_Passage_.
#####

I recently worked with the BBC Panorama programme on an investigation into procurement practices and related party transactions at the Bright Tribe multi-academy trust (MAT). The programme was aired earlier this month.
I was filmed for the broadcast answering questions for around two hours. I was one of a number of talking heads in the show. However, it wasn’t possible to pack huge amounts of detail into a 30-minute programme and it meant that a lot of facts didn’t make it into the final cut.
UNISON first became aware of Bright Tribe in the summer of 2015 when our Essex branch noted that the MAT was proposing to outsource staff at their Colchester Academy to different private companies.
One of our branch representatives noticed that the private companies were all registered at the same address, so our forensic researcher took a deep dive into their accounts and other financial records.
He discovered a host of third party transactions (the private companies had board members who also sat as Bright Tribe trustees), a failure to declare financial requirements, and some financial governance processes that didn’t seem to meet the required standards.
We contacted the relevant government watchdog, the Education Funding Agency (EFA). After some initial encouraging responses from them they went silent and wouldn’t respond to our follow up questions.
We aren’t the sort of organisation that just gives up, so we went above the EFA to the National Audit Office (NAO). The NAO doesn’t mess about and within weeks wrote to us acknowledging our concerns and explaining that it had asked the EFA to act on them.
Bright Tribe was instructed to make changes and the EFA wrote a report outlining its investigation into Bright Tribe, its findings and recommendations – a report which was later made public (see further information).
Then, amazingly, Bright Tribe was awarded £1 million by the government to expand in the North East, although it has since pulled out of the project – you definitely need to see the Panorama for more details about that...
As a result of the programme, the shadow education secretary Angela Rayner has now joined us in calling for a detailed inquiry into Bright Tribe.
Meanwhile, the founder of Bright Tribe, Michael Dwan, who featured in the Panorama programme, has denied all the allegations raised in the broadcast.

#####

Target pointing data
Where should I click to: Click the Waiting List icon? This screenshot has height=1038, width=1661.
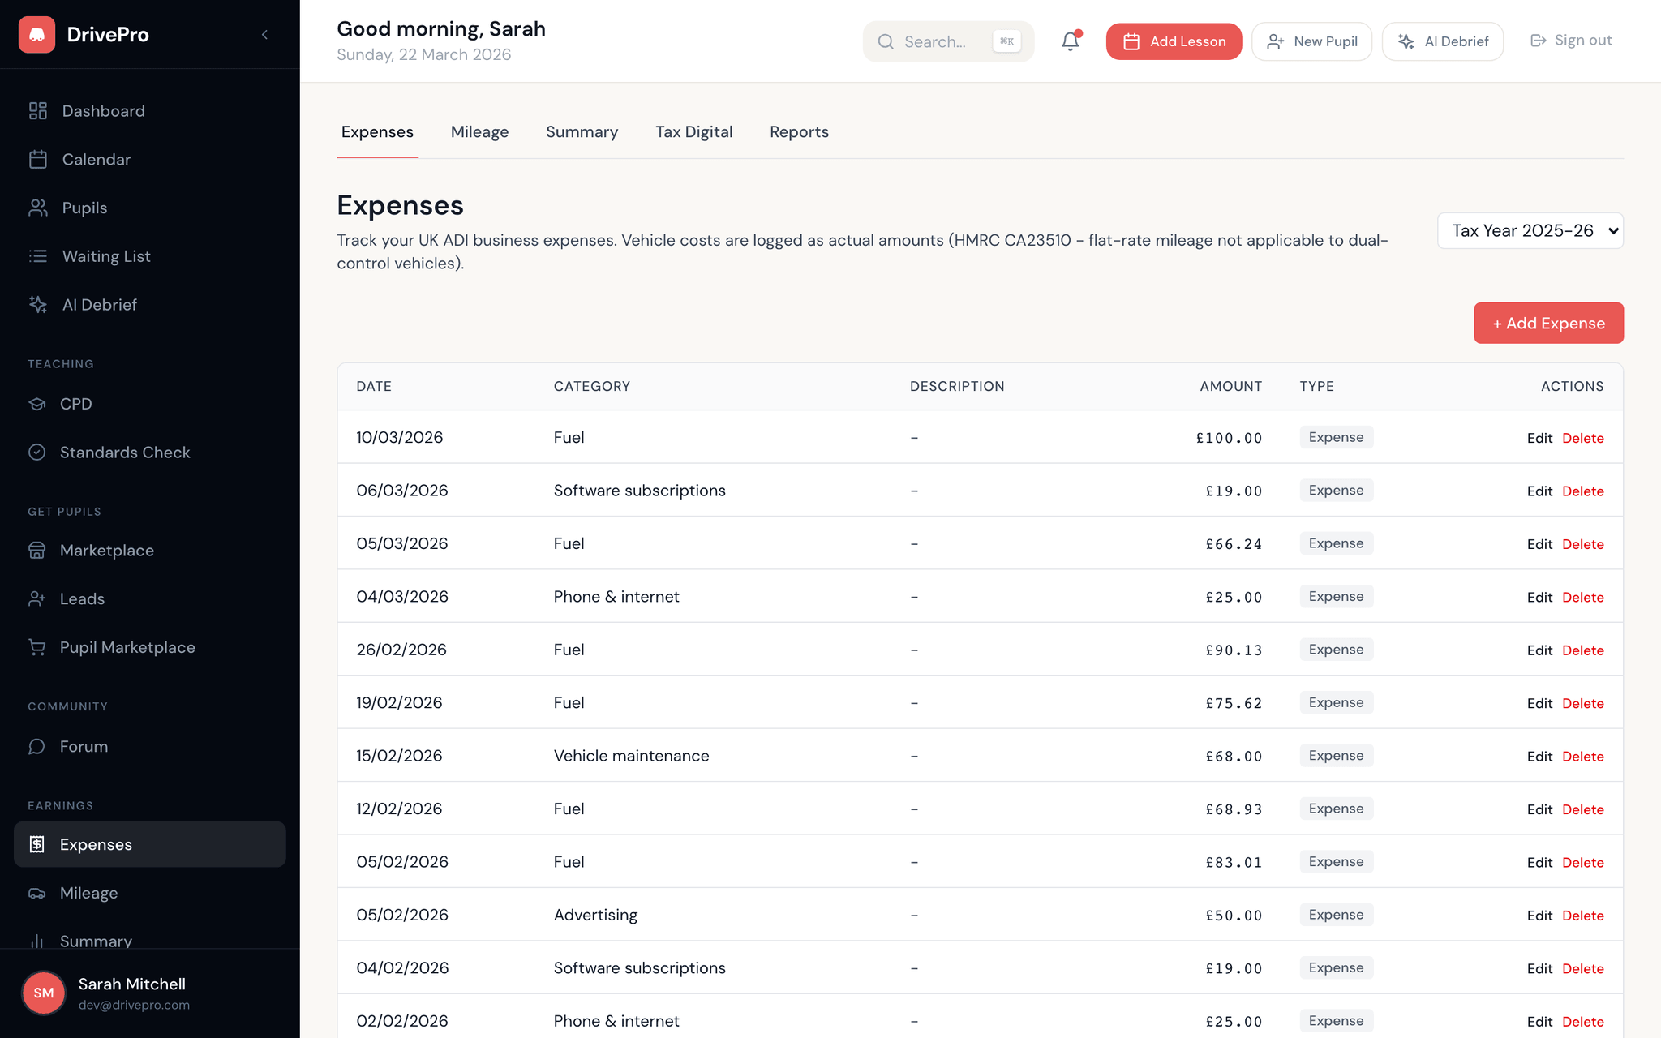(37, 256)
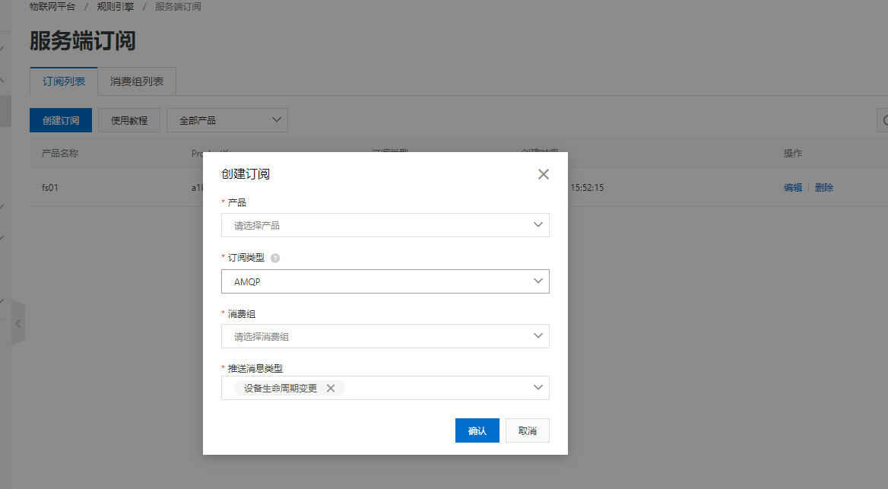This screenshot has width=888, height=489.
Task: Switch to the 订阅列表 tab
Action: 64,81
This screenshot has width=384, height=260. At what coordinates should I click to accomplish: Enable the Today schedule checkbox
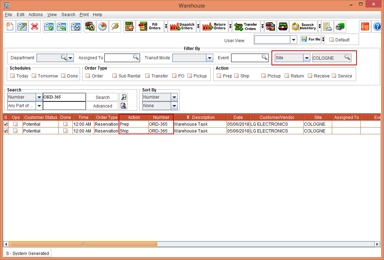[13, 76]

#####

_Given problem 1_. In the account of the Bright Tribe investigation, which body did UNISON approach after the Education Funding Agency stopped answering?
_Given problem 2_. Can you turn the paragraph of the Bright Tribe account that begins "He discovered a host" into a short bulleted list that keeps its main facts?
_Given problem 3_. Write the next few sentences of the account of the Bright Tribe investigation, picking up after its final sentence.
These records have no connection to the text.

_Exercise result 1_. The National Audit Office (NAO).

_Exercise result 2_.
- Many third-party transactions: board members of the private companies also sat as Bright Tribe trustees
- A failure to declare financial requirements
- Financial governance processes that didn't seem to meet the required standards

_Exercise result 3_.
Mr Dwan left Bright Tribe MAT earlier this year and the trust is now under new leadership after new trustees were appointed in July. They have commissioned independent investigations to “ensure value for money, transparency, good governance and oversight”.
The new leadership also says that it is looking “urgently” into “a number of issues of serious concern” raised by Panorama.
It says that the independent investigations will “cover every area of the trust’s operational work over the past few years”.
While we wait for the outcome of these investigations, there are lessons to be learned across the academy system and many questions to be answered covering the system of financial governance and accountability for MATs.
Does the EFA – now the Education and Skills Funding Agency – have the resources or indeed the will and political backing to ensure that MAT finances are rigorously checked to ensure that public money is being used properly?
In several cases, we have seen that the ESFA seems too ready to accept assurances about finances. How can the ESFA ensure that MATs embarking on third party/related transactions are open and transparent? How do you measure whether such transactions are “at cost” and ensure that a provider isn’t unduly benefiting from the relationship?
How do we ensure that non-disclosure agreements aren’t being used to protect commercial interests at the expense of the public interest?
Since the programme, UNISON and Panorama have been inundated by people telling us similar stories. Clearly this doesn’t mean that every MAT has questionable financial operations, nor does it mean that maintained schools are all innocent. However, with the amount of public money at stake and with resources so tight for schools, we can’t afford to let large sums of public money be diverted away from funding our children’s education.
And as I sign off this article the ESFA has just published a letter it has sent to academies reminding them of their financial duties, suggesting the ESFA is tightening some of its processes.
We will see if this makes a difference.
- Jon Richards is national secretary for education at UNISON.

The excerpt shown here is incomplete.